When Candace Crier of Rowlett sends her three young children off for a two-week vacation at her mom's house, she does so with memories of childhood summers spent lolling around her grandparents' farm in Michigan.
"I remember doing things like catching fireflies and swimming in the neighbor's fishing hole," Mrs. Crier says. "That's the kind of experience I want my children to have each year."
Ask her sons - Devon, 10, Drake, 8, and Cameron, 7 - and you'll hear an entirely different vacation scenario.
"When we go to my grandmother's, we mostly go swimming because she has a pool out back.
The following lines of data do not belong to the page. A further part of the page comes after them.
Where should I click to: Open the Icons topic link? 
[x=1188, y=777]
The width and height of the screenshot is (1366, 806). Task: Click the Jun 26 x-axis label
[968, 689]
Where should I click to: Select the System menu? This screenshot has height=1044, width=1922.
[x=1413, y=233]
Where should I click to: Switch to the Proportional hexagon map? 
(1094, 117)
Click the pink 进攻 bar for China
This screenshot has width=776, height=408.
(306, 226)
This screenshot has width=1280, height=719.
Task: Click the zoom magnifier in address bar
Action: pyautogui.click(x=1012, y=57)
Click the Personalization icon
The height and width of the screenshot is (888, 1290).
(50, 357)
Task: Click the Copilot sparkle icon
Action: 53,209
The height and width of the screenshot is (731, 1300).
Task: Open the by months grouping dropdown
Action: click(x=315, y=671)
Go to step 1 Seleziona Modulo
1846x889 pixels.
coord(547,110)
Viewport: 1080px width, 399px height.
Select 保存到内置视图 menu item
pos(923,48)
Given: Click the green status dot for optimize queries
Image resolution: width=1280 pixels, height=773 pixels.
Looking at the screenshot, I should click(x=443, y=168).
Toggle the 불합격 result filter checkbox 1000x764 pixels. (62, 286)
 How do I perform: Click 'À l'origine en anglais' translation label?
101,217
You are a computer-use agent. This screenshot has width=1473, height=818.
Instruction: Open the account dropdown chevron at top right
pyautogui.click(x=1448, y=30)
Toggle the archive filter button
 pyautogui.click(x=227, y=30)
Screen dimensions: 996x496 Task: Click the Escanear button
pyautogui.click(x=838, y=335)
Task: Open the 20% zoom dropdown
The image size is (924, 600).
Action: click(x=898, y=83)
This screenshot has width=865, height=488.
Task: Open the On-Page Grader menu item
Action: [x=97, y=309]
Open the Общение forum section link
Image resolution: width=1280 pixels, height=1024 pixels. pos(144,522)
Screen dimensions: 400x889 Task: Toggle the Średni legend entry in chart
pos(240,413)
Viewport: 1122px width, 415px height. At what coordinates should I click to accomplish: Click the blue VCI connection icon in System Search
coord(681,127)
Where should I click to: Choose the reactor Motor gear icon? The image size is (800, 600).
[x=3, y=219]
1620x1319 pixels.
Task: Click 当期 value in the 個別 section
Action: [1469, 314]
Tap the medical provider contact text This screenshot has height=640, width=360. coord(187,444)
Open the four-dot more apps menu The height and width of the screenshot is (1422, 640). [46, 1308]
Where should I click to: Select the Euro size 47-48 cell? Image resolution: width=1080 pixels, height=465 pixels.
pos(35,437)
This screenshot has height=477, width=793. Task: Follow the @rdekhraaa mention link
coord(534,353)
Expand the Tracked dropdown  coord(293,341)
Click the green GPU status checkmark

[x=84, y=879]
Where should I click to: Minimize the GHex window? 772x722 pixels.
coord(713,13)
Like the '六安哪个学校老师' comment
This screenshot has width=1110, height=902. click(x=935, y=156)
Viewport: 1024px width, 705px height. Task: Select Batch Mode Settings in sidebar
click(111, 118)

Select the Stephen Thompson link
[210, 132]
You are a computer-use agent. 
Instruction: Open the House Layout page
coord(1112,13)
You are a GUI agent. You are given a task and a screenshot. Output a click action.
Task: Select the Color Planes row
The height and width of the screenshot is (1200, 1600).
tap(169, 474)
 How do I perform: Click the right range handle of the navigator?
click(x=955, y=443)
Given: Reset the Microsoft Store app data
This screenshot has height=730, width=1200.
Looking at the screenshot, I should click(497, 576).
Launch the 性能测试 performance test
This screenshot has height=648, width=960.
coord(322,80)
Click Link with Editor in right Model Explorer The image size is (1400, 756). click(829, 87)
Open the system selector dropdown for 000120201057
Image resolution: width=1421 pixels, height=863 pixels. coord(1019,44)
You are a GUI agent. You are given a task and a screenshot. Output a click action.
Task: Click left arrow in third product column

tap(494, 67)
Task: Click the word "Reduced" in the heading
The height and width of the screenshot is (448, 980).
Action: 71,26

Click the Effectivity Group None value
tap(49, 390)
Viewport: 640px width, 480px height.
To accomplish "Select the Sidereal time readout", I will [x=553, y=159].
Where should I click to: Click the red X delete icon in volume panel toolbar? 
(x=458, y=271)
And we do the Play Station a lot," says Devon, who will be making a third summer visit to his grandmother's home in Illinois. "It's fun, but after a couple of days we usually want to come home and hang out with our friends."
For many families, summer vacation is a hodgepodge of activities ranging from theater camps to play dates to swim team practice - an extension of the school year's hectic pace. But a growing number of parents are calling on friends and relatives to offer kids a few weeks away from the normal push and pull of life.
"A lot of parents feel that the only way to get kids out of the grind is to get them out of town," says Rachel Downs, an independent marketing consultant who specializes in travel-related clients. "There is a growing number of parents who send their kids away for a few weeks each summer - either to camps or to out-of-town friends or relatives."
For those who can't afford hundreds of dollars per week per child for a sleep-away basketball or computer camp, a few weeks at Grandma's is an affordable alternative.
The question remains, however: Are the kids having a good time?
"It may not be a particularly exciting experience, but it can be a very positive one," says Mark Gunther, a family counselor in Arlington. "Kids can benefit from just slowing down for a few days or weeks, and the parents left at home with an empty house can find the time very restorative."
Visits with out-of-town relatives also can go a long way toward strengthening family ties.
"If my kids didn't spend time with their cousins every summer, they wouldn't even know them," says Jennifer Latke, a single parent. "We don't get to visit my sister's family during Christmas break, so when we take turns hosting each other's kids for two weeks in the summer it means that they get to have some small experience of what it would be like to grow up together."
For Ms. Latke, it also means that she gets a two-week break from playing Supermom.
"I have time to go shopping after work or take in a movie or go to brunch on a weekend," she says. "While they're off playing with their cousins, I'm here playing with my friends."
However, not all family visits are successful, especially if the hosts and the guests have differing expectations.
"Kids can be pretty disappointed that their grandparents don't want to take them to water parks and shopping malls every day," Mr. Gunther says. "And grandparents can be hurt when the younger ones want to lay around all day and watch TV or play video games. It's important that all these questions about activities and such be discussed before the travel arrangements are made."
Discussions should include agreement on the type, level and frequency of activities as well as information such as house rules, experts say.
"It would likely be an unpleasant surprise for a youngster to go to a relative's home for vacation and find out that they've outlawed television for the summer," Mr. Gunther says.
Mostly, he suggests, parents should try to make an honest assessment of all the personalities involved and try to predict whether the combination will work.
For the Crier kids, a few weeks at Grandma's house is an annual experience that is marked by both positives and negatives.
"My mom was pretty strict with my brothers and I when we were growing up, and she's the same way with my kids," Mrs. Crier says. "She expects them to have nice table manners and to clean up their rooms every day. The kids don't really like that, but they do like the fact that she'll let them have any candy or soft drink under the sun. And, ultimately, they're building memories that they will be able to keep with them long after my mom is gone."
Patricia Lowell is a Dallas free-lance writer.